CNW PocketChange
Exploring the concepts, products and innovations influencing currencies, digital assets and global finance.
- Series I Savings Bonds currently offer a composite interest rate of 4.26% for bonds issued between May 1 and Oct. 31, 2026.
- I Bonds are backed by the U.S. government and designed to help protect investors from inflation.
- Investors can redeem I Bonds after one year, although bonds cashed before five years forfeit the last three months of interest.
June 22, 2026 – via CurrencyNewsWire — Series I Savings Bonds, commonly known as I Bonds, are U.S. government-backed savings bonds designed to help preserve purchasing power during periods of inflation. Unlike traditional savings accounts, I Bonds earn a composite rate consisting of a fixed rate that remains unchanged for the life of the bond and an inflation-adjusted component that is reset every six months. For bonds issued between May 1, 2026, and Oct. 31, 2026, the composite rate is 4.26%, including a fixed rate of 0.90%.

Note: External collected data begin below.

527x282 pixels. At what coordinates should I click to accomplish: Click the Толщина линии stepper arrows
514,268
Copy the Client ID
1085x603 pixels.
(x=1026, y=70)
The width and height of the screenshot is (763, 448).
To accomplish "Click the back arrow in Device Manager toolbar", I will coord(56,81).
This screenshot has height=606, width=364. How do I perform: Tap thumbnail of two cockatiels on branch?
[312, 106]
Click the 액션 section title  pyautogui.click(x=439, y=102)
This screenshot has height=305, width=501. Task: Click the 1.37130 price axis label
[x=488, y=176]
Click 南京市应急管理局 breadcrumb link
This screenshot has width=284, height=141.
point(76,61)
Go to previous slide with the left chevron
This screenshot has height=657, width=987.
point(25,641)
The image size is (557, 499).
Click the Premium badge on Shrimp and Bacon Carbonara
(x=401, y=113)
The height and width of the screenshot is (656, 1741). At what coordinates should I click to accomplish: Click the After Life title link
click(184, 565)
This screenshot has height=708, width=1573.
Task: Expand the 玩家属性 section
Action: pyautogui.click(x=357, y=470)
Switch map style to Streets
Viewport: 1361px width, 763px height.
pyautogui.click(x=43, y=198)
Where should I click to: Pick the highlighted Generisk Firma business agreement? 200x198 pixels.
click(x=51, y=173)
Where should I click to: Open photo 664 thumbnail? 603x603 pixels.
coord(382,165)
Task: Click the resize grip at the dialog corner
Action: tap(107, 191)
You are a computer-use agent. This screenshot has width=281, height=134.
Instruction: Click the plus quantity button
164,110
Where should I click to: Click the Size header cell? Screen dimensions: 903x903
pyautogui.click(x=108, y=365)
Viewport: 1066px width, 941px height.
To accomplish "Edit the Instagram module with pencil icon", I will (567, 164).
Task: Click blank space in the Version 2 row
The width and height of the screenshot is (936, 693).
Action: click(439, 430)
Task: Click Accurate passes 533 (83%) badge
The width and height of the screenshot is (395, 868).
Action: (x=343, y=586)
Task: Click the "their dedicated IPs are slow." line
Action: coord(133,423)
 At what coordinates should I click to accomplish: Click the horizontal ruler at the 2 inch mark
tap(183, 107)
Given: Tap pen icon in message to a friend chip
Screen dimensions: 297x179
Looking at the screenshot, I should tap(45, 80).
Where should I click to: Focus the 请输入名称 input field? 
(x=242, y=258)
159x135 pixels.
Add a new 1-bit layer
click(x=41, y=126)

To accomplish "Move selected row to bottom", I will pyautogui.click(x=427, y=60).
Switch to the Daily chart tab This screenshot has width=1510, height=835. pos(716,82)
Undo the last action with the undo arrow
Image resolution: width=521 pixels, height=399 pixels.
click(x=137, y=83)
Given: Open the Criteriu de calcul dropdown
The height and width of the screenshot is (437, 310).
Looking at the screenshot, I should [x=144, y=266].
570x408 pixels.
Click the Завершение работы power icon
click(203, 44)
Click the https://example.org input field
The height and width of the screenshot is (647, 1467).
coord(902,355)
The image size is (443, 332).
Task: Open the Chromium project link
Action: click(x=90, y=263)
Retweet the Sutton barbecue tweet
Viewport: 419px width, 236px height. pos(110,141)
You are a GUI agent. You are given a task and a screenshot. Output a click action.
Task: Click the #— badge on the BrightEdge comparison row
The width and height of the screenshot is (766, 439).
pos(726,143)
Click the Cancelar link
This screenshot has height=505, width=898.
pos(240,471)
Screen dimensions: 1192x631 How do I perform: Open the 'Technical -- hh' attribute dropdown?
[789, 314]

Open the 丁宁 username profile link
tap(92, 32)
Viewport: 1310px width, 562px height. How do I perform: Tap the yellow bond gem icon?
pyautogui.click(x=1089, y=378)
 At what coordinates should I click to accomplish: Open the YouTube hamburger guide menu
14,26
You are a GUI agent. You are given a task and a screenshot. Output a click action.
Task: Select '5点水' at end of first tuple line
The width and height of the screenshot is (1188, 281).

What makes the fixed rate important is that it remains attached to the bond for as long as it earns interest. While today’s I Bonds carry a 0.90% fixed rate, some of the earliest I Bonds issued when the program launched in 1998 locked in fixed rates of 3.40% above inflation. Investors who purchased those bonds received decades of inflation protection plus a substantial real return, making them among the most attractive I Bonds ever issued.
I Bonds earn interest monthly and compound semiannually. Investors may purchase up to $10,000 in electronic I Bonds per calendar year through TreasuryDirect, with purchases starting at just $25. While the bonds can be redeemed after 12 months, investors who cash out before five years lose the most recent three months of interest. Interest earned on I Bonds is exempt from state and local income taxes, and the bonds can continue earning interest for up to 30 years.
PocketChange Fact: A $10,000 investment in the original 1998 I Bond may have grown to roughly $35,000 today, while the same amount invested in the S&P 500 could be worth more than $80,000—but only one of those investments guaranteed inflation protection, never lost principal and let its owner sleep soundly through every major market crash of the past three decades.